Hogan and Snead, Palmer and Nicklaus, Woods and Mickelson – their battles are etched in golfing history.
And now a new rivalry is fast emerging in the shape of Rory McIlroy versus Jordan Spieth.
The 21-year-old American became the youngest player since Gene Sarazen in 1922 to win two major titles on Sunday when he captured the US Open to go with the Masters green jacket he took in April.
Northern Irishman McIroy won the British Open and the PGA Championship last year to take his haul of majors to four at the age of 26.
The two now share the four crown jewels of golf and all the talk is of a rivalry that will fire up a golfing world struggling to cope with the fading legend that is Tiger Woods.
Both players say they welcome the prospect of going head-to-head down the back nine of the majors over the next decade or so, although Spieth, five years the younger, believes he still has something to prove.
“It’s kind of cool I think to have two players holding the four majors and Rickie (Fowler) having the fifth (Players Championship). It’s awesome that the game is in young hands,” the Texan said.
“I don’t think there is much of a rivalry. I’ve said that from the beginning. Rory has four majors and dozens of wins and I’m just starting out.
“Again, I’m certainly quite a bit younger than he is. I’m just happy to have this and to be chasing that number one spot that he holds. So I’m certainly focused on that.”
His win at Chambers Bay has closed the gap on McIlroy at the top of the world rankings to just 1.72 points after trailing him by 5.30 points at the end of 2014.
They will next clash at the year’s third major – the British Open at St Andrews in mid-July where McIlroy will have the advantage of knowing the fabled course far better than Spieth, who has played just a single round there.
Then it is on to the PGA Championship in August, where McIlroy tied for third place in the 2010 PGA Championship.

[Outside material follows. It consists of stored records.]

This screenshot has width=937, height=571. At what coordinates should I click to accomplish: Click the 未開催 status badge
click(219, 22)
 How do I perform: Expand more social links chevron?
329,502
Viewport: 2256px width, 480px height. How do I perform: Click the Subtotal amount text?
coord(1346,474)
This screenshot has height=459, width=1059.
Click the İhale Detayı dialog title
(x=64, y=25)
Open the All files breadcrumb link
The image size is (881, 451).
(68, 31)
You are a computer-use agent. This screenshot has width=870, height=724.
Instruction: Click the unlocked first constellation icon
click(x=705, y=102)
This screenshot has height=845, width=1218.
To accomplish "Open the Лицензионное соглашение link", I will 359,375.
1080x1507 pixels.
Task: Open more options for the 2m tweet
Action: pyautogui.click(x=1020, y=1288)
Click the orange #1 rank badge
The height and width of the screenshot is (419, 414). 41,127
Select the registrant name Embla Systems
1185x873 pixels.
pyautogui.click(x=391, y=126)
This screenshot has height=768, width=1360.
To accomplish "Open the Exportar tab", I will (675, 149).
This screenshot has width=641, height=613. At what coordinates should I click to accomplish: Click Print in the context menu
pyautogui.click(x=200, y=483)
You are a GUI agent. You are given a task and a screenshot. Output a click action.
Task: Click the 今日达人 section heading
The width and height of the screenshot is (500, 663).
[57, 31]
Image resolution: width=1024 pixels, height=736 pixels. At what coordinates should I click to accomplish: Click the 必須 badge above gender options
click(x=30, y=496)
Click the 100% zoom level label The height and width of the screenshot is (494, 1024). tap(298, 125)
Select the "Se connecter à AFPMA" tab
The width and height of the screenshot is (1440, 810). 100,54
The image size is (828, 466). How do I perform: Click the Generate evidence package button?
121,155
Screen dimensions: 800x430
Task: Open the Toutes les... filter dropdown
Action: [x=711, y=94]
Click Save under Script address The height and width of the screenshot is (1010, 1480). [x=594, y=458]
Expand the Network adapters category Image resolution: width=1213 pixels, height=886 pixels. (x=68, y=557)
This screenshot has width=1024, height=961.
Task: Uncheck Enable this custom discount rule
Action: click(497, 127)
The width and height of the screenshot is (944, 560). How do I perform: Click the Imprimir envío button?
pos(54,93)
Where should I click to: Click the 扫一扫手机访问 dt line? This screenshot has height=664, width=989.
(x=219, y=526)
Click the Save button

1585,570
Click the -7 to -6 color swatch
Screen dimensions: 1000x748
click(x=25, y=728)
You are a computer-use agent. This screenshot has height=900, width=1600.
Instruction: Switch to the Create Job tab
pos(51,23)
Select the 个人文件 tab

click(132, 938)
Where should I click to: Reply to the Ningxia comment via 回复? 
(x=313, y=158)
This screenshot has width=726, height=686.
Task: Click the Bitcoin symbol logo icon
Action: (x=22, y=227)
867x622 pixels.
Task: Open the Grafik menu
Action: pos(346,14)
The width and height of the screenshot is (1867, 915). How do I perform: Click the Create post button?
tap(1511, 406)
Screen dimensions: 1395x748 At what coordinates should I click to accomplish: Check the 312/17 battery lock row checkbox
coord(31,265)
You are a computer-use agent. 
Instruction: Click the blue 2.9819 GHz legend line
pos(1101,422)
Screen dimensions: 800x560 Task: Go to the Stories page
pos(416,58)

But Spieth tellingly believes he still has room for improvement “in all aspects of my game” and it may be time now for McIlroy to step out of his comfort zone and take another step forward.
Ryder Cup captain Paul McGinley for one believes that McIlroy needs to respond to the challenge posed by Spieth.
“All the plaudits will go to Jordan Spieth and rightly so, with back-to-back majors and a massive career ahead of him,” he said in his column for Sky Sports.
“When someone wins their first major like Jordan did at the Masters, you expect added pressure and expectation put on their shoulders, but he just went and won the next one. He’s got something special
“Rory’s now got to step up to the plate. As commendable as his performance was today (at US Open)and again during the final round of the Masters, the bottom line is he’s had too much ground to make up in both tournaments.”